START DATA FOR ANALYSIS
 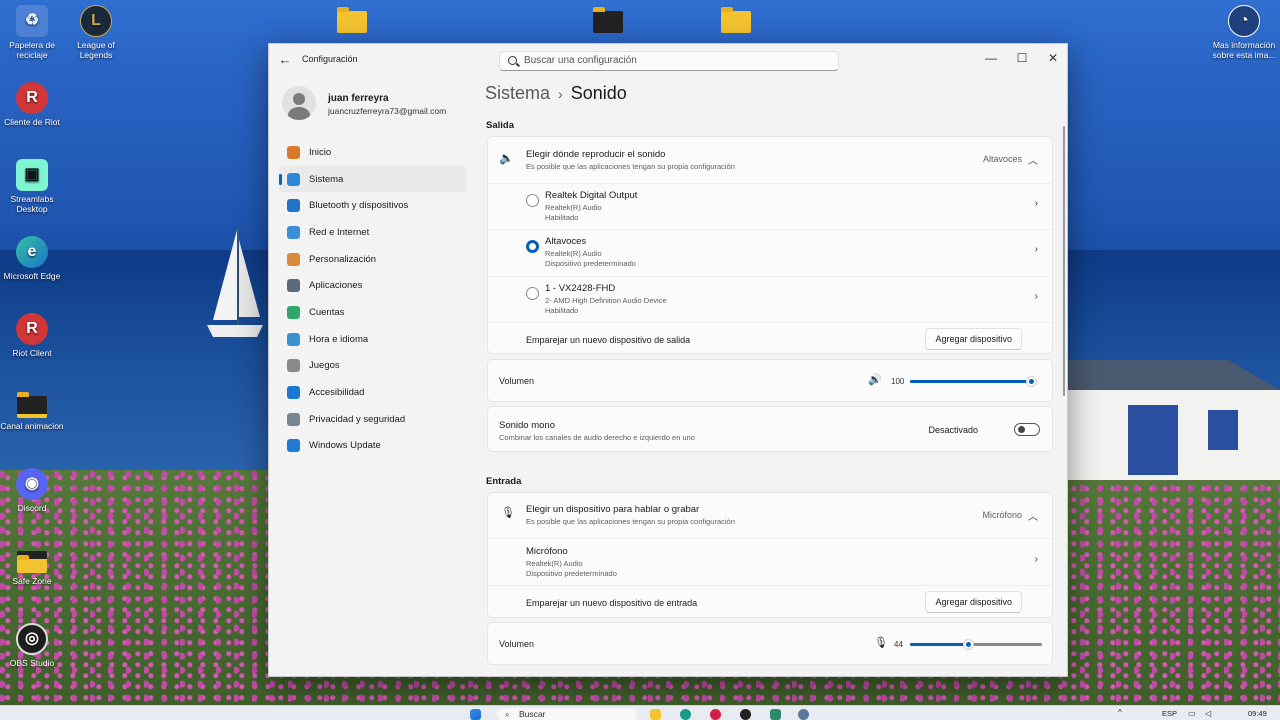 I want to click on speaker-icon: 🔈, so click(x=506, y=158).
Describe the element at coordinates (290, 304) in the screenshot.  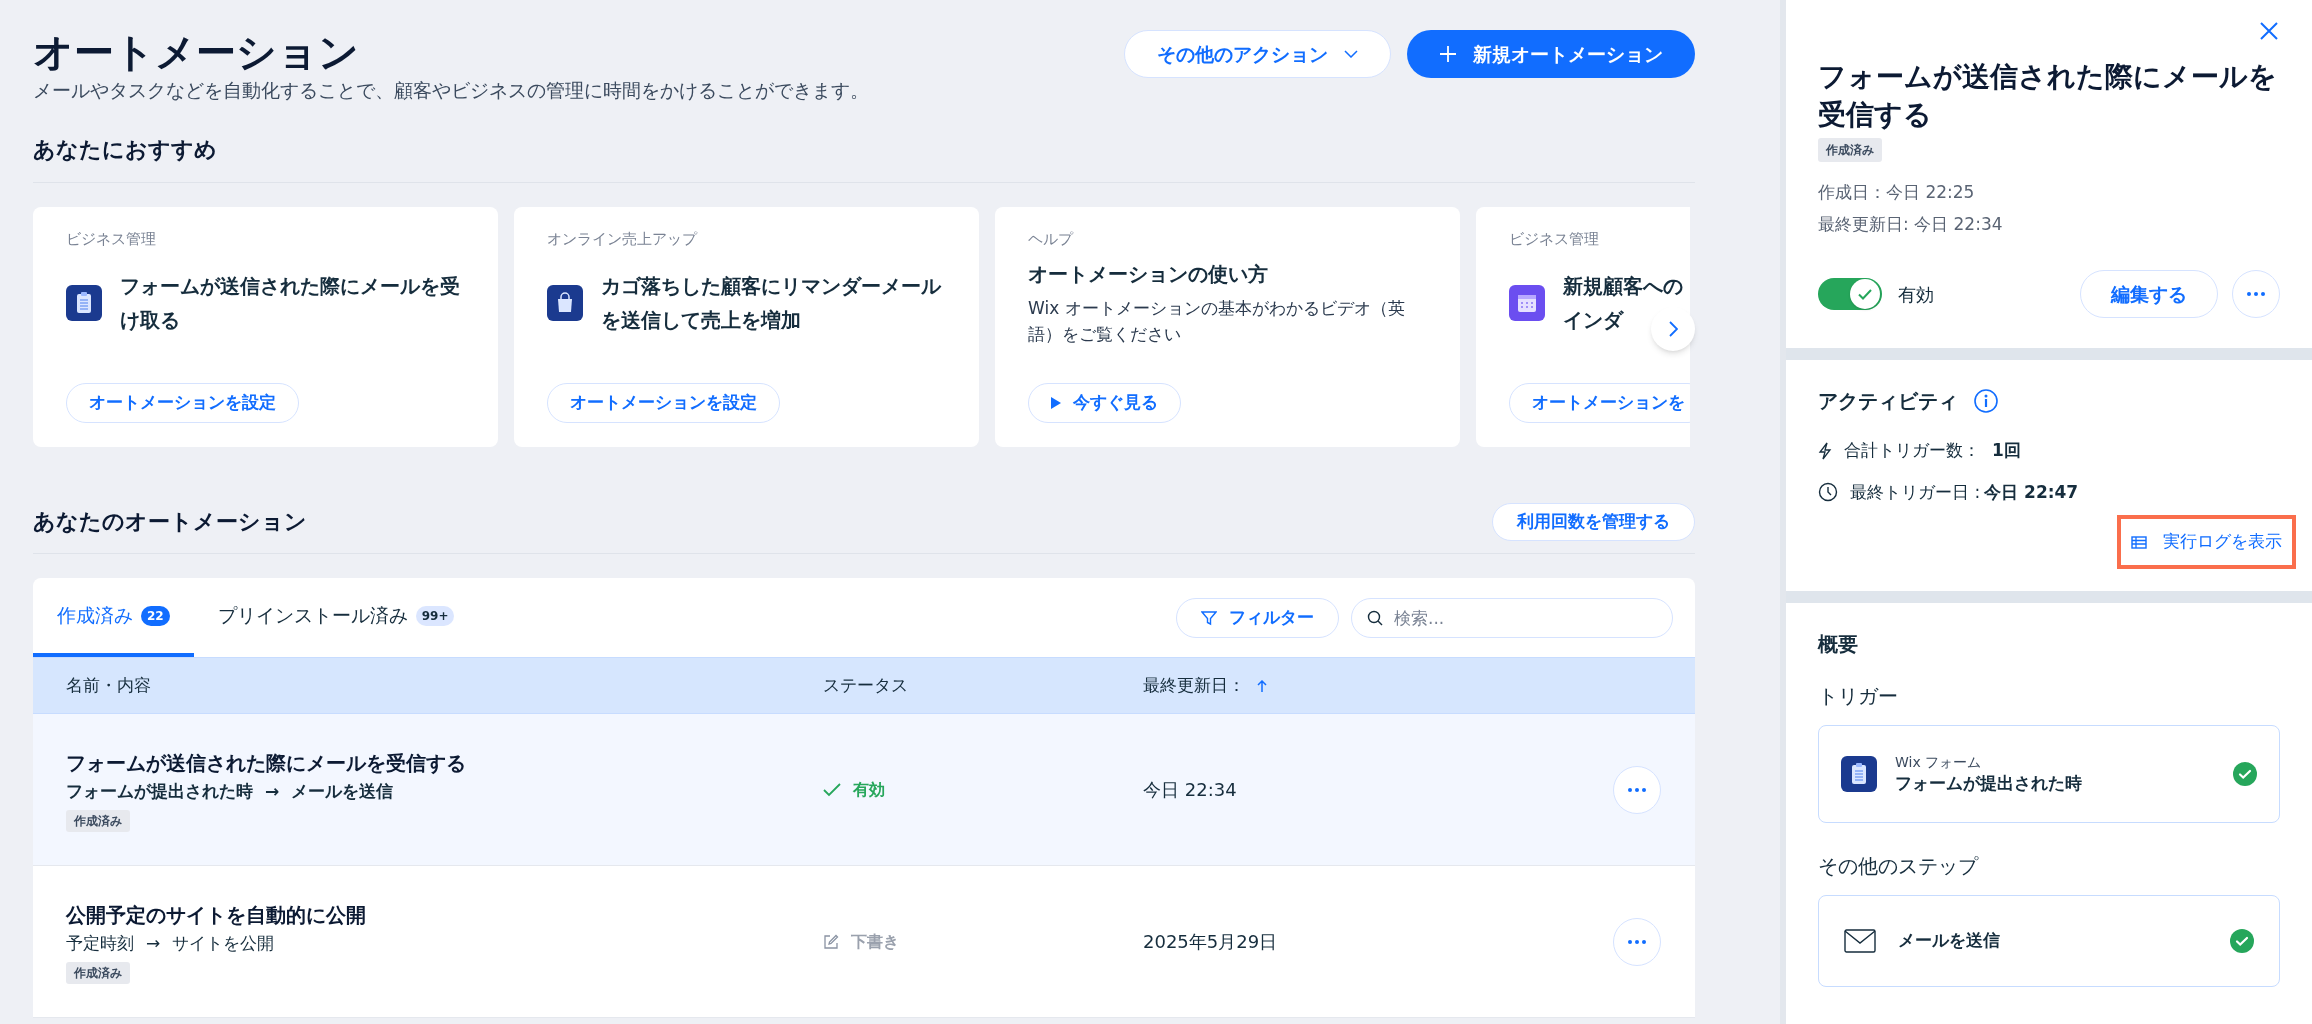
I see `card-title: フォームが送信された際にメールを受け取る` at that location.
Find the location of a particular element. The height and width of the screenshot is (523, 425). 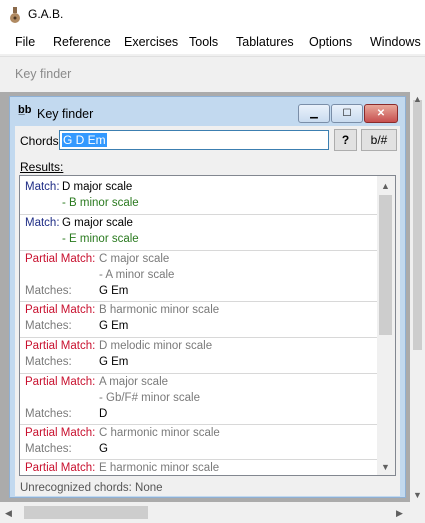

result-relative: - E minor scale is located at coordinates (100, 239).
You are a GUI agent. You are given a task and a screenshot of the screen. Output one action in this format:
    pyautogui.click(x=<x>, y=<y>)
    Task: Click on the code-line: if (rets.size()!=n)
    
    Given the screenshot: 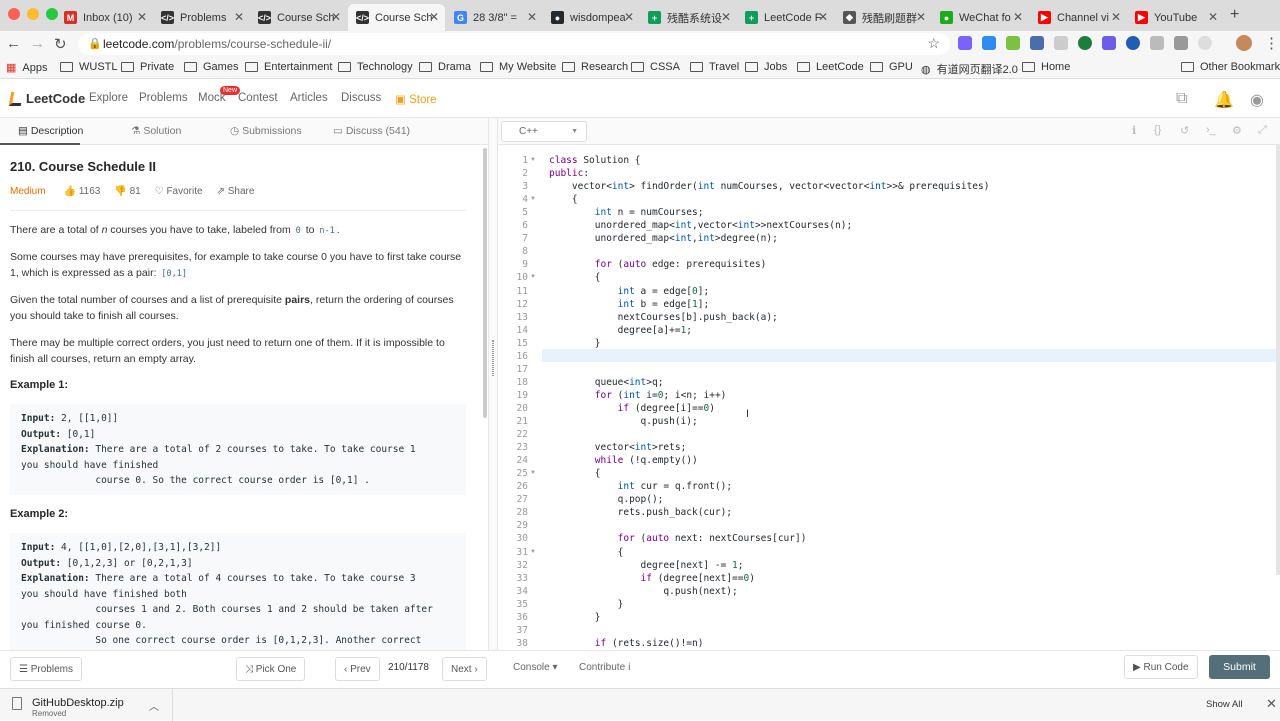 What is the action you would take?
    pyautogui.click(x=626, y=644)
    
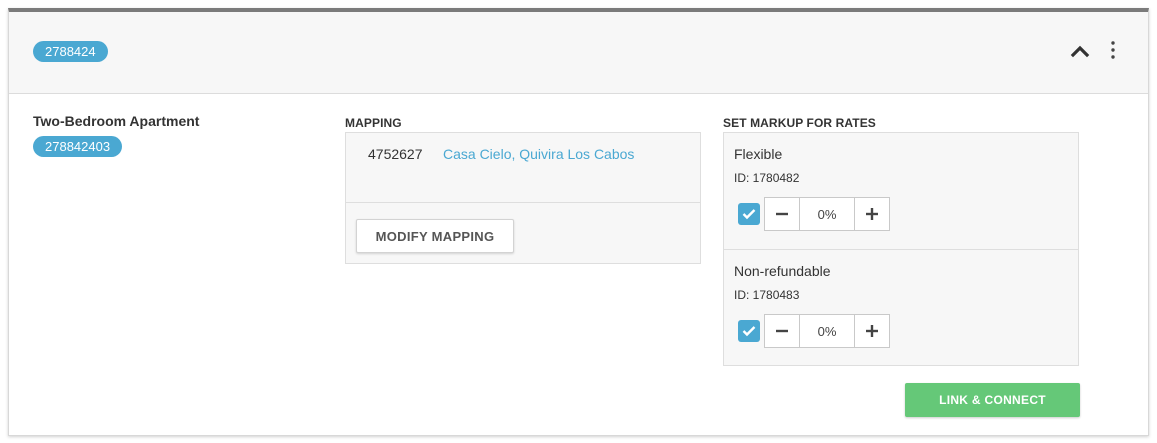 The width and height of the screenshot is (1157, 443). What do you see at coordinates (78, 146) in the screenshot?
I see `room-id-badge: 278842403` at bounding box center [78, 146].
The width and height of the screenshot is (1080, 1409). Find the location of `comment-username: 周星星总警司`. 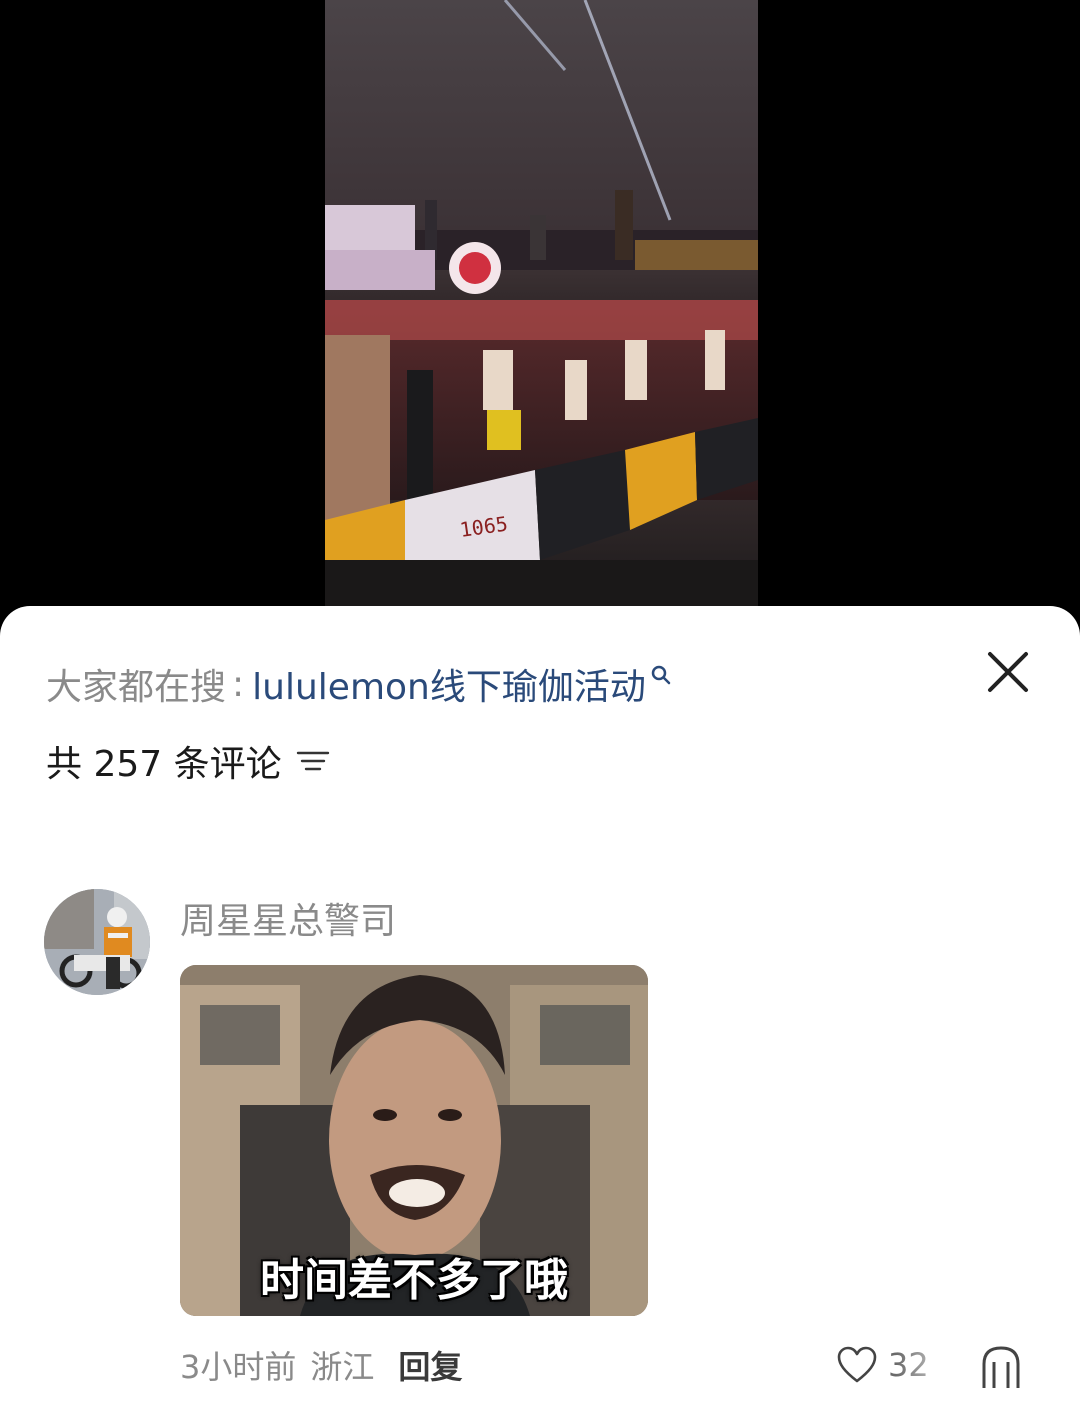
END DATA FOR ANALYSIS
▸ **WHAT YOU SHOULD DO**
Return, verbatim, the records between the line containing "Describe the element" and the line containing "result-relative: - E", inclusive, omitting the pictures.

▸ **SOLUTION BELOW**
Describe the element at coordinates (290, 304) in the screenshot.  
I see `card-title: フォームが送信された際にメールを受け取る` at that location.
Find the location of a particular element. The height and width of the screenshot is (523, 425). 

result-relative: - E minor scale is located at coordinates (100, 239).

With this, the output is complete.